-- Begin --

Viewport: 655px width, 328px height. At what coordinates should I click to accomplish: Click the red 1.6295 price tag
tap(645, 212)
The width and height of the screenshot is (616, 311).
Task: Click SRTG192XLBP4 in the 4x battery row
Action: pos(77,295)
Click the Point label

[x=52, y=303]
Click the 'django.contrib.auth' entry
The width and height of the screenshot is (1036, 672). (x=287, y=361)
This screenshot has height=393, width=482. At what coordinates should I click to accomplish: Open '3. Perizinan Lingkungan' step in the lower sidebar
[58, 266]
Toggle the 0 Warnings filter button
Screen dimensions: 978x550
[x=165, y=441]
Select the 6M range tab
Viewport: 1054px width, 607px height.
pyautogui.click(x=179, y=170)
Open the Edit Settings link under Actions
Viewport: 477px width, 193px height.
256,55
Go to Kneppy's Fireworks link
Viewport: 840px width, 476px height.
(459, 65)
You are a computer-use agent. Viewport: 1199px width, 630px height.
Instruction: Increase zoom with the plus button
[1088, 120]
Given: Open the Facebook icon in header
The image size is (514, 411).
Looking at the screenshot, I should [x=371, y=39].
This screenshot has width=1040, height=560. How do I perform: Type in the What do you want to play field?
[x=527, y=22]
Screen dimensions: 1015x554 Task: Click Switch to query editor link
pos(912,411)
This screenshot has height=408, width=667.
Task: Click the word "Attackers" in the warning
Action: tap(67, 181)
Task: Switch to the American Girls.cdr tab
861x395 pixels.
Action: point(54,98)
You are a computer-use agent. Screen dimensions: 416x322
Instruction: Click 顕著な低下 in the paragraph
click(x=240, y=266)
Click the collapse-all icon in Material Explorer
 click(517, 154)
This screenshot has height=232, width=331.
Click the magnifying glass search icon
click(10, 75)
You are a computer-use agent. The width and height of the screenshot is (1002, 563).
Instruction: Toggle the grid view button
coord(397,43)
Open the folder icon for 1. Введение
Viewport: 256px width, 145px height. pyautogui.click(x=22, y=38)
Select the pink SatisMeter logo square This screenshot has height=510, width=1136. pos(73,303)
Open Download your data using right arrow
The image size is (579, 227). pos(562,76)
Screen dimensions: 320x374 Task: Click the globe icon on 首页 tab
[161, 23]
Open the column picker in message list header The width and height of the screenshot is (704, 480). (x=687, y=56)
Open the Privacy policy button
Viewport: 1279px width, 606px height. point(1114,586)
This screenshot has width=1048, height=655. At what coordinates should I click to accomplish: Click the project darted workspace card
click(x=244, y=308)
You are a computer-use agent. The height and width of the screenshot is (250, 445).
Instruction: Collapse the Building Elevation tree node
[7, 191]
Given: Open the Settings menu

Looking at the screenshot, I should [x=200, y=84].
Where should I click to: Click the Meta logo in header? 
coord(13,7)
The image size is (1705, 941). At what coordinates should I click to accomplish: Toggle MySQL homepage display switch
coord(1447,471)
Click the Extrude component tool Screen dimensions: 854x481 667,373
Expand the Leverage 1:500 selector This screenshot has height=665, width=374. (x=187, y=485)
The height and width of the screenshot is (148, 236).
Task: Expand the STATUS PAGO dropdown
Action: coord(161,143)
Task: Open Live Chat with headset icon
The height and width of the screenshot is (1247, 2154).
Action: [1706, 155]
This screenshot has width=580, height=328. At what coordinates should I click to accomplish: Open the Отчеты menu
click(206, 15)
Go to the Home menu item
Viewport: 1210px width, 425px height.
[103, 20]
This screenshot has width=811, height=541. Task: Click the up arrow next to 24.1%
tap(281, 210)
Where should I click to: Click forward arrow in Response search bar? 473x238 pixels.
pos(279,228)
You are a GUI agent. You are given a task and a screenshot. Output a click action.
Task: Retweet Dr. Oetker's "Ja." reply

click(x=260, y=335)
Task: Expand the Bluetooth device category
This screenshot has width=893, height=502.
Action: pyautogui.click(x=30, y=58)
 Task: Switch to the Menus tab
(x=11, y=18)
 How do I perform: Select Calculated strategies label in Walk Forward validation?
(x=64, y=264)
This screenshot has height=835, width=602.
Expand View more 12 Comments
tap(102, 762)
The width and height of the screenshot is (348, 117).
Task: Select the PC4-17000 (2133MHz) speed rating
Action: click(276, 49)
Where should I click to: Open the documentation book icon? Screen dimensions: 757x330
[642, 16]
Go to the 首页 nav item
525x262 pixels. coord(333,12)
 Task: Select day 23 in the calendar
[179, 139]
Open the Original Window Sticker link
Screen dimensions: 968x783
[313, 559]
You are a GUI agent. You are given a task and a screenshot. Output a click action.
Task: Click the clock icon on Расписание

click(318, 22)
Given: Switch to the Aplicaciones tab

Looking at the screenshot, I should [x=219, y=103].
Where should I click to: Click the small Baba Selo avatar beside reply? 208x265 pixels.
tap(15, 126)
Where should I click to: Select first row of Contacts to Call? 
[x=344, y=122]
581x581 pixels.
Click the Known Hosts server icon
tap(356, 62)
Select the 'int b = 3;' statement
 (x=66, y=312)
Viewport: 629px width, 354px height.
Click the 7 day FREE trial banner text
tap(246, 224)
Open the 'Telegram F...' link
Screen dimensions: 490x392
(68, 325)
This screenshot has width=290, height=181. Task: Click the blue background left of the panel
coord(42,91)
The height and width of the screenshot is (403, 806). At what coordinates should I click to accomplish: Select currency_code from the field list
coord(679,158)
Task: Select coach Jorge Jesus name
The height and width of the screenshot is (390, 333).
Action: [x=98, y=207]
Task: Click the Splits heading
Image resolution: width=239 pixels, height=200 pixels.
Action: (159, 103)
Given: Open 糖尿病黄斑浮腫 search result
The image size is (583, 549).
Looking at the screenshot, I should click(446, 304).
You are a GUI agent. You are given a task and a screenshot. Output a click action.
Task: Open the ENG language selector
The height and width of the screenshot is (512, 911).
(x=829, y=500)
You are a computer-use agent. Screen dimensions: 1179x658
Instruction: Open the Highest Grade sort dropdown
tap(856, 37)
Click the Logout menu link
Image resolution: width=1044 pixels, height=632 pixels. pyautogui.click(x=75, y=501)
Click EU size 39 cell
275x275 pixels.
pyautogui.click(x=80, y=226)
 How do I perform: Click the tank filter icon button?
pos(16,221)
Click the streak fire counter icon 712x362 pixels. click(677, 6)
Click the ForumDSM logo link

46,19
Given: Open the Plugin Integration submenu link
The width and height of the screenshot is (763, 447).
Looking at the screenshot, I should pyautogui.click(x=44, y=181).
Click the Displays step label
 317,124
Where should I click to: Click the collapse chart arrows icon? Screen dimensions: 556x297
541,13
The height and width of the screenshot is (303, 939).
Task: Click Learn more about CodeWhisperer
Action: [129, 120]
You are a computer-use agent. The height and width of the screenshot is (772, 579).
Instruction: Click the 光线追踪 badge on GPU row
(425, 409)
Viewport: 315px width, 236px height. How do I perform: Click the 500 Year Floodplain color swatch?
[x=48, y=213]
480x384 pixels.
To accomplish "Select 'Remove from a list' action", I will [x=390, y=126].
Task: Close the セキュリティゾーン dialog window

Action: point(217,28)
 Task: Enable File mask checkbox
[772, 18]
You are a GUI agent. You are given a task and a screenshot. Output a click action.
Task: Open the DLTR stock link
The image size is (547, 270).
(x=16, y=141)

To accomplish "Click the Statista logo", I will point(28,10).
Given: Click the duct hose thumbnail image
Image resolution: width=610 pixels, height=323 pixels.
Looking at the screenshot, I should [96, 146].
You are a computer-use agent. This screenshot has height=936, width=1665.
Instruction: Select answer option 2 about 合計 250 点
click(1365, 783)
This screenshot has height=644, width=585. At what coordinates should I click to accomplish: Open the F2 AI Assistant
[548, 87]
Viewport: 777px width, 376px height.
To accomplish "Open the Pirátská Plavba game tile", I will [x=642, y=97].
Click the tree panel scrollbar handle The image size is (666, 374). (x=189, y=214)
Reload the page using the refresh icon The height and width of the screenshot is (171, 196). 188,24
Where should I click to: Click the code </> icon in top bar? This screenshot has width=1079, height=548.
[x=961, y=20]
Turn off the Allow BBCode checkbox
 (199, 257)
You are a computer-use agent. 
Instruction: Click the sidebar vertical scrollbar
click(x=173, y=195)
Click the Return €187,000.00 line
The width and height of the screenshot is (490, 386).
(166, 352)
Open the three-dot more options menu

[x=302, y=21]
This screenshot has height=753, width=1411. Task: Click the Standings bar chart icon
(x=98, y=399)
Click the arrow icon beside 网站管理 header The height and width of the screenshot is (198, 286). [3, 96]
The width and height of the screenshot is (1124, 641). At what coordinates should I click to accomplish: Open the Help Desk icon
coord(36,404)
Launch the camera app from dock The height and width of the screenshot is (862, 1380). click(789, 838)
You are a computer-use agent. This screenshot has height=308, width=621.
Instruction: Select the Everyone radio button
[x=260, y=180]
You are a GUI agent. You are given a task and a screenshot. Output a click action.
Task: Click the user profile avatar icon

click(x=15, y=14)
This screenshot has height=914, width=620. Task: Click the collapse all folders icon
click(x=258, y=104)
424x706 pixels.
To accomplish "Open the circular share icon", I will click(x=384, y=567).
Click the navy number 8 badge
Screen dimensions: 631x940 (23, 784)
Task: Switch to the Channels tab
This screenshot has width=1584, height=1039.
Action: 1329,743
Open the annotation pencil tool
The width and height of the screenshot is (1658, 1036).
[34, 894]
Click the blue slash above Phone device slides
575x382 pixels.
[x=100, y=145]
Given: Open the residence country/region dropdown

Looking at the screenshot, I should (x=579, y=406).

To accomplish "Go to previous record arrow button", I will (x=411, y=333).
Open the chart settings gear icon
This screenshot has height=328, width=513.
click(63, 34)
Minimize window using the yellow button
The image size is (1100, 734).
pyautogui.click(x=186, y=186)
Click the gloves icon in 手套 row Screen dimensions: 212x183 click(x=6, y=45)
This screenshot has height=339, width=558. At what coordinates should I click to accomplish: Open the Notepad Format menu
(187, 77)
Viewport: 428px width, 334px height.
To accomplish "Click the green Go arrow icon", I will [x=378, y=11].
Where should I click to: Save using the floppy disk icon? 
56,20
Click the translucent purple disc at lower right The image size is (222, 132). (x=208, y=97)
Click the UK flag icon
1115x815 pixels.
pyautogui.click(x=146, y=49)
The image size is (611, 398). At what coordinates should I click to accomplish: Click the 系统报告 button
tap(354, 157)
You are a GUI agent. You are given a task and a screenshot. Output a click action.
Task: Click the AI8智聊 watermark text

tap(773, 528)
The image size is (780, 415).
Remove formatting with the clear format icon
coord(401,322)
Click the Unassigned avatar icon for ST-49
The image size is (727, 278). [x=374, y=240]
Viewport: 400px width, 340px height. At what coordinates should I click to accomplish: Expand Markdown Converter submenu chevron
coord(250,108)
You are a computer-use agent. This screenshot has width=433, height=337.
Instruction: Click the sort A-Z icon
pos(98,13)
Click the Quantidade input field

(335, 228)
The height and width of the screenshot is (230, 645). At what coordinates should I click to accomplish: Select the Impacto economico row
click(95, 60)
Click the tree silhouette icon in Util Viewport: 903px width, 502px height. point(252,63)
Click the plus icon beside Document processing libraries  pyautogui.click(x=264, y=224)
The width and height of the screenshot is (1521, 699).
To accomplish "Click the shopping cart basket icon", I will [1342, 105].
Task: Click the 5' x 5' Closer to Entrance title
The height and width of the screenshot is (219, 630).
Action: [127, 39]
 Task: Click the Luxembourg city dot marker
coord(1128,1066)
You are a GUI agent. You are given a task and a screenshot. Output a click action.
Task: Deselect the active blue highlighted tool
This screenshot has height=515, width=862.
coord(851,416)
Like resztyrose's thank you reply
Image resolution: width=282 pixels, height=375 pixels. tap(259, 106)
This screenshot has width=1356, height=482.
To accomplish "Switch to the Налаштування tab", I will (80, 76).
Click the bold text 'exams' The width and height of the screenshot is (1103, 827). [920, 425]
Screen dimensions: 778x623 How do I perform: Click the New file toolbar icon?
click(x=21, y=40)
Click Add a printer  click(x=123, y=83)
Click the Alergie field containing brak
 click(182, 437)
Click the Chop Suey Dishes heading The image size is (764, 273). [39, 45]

-- End --

## DIRECTIONS FOR THIS TASK
Can you rewrite the material from the line containing "Open Download your data using right arrow" through the line containing "Action: [1706, 155]", replacing "Settings" with "Preferences" and leaving everything else unchanged?

## CORRECT RESPONSE
Open Download your data using right arrow
The image size is (579, 227). pos(562,76)
Screen dimensions: 320x374 Task: Click the globe icon on 首页 tab
[161, 23]
Open the column picker in message list header The width and height of the screenshot is (704, 480). (x=687, y=56)
Open the Privacy policy button
Viewport: 1279px width, 606px height. point(1114,586)
This screenshot has width=1048, height=655. At what coordinates should I click to accomplish: Click the project darted workspace card
click(x=244, y=308)
You are a computer-use agent. The height and width of the screenshot is (250, 445).
Instruction: Collapse the Building Elevation tree node
[7, 191]
Given: Open the Preferences menu

Looking at the screenshot, I should [x=200, y=84].
Where should I click to: Click the Meta logo in header? 
coord(13,7)
The image size is (1705, 941). At what coordinates should I click to accomplish: Toggle MySQL homepage display switch
coord(1447,471)
Click the Extrude component tool Screen dimensions: 854x481 667,373
Expand the Leverage 1:500 selector This screenshot has height=665, width=374. (x=187, y=485)
The height and width of the screenshot is (148, 236).
Task: Expand the STATUS PAGO dropdown
Action: coord(161,143)
Task: Open Live Chat with headset icon
The height and width of the screenshot is (1247, 2154).
Action: [1706, 155]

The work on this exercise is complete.